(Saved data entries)
BEGIN

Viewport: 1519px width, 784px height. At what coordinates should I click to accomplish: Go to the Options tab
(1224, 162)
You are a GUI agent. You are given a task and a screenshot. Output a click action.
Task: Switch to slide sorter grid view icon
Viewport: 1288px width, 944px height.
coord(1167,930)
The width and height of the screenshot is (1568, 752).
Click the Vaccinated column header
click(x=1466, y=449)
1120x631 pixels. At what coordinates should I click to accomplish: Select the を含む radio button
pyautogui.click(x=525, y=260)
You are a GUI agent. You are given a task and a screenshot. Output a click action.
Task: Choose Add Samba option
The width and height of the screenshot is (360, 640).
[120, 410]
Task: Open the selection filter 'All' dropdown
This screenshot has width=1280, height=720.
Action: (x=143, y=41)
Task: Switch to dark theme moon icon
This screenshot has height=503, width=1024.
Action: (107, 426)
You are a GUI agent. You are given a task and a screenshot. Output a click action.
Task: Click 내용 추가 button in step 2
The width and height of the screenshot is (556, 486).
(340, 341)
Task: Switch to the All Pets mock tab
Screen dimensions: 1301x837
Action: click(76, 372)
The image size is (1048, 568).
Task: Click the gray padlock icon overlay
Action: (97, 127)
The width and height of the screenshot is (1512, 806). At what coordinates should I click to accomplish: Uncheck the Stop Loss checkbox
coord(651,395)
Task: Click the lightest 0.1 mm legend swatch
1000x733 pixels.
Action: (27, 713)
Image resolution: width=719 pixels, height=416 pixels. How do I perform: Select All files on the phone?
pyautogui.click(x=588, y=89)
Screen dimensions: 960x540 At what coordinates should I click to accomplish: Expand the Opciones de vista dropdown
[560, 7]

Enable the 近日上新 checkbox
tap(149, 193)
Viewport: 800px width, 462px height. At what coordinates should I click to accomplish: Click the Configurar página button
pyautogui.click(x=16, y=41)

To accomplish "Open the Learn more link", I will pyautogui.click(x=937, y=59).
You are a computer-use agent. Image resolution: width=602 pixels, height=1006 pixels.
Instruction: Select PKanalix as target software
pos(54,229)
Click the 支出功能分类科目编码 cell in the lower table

END

▶ _EXERCISE REQUIREMENTS_: The string "Open" may appear on lines of the data above; give the number of those lines and nothing more.

▶ _RESULT FOR THIS EXERCISE_: 2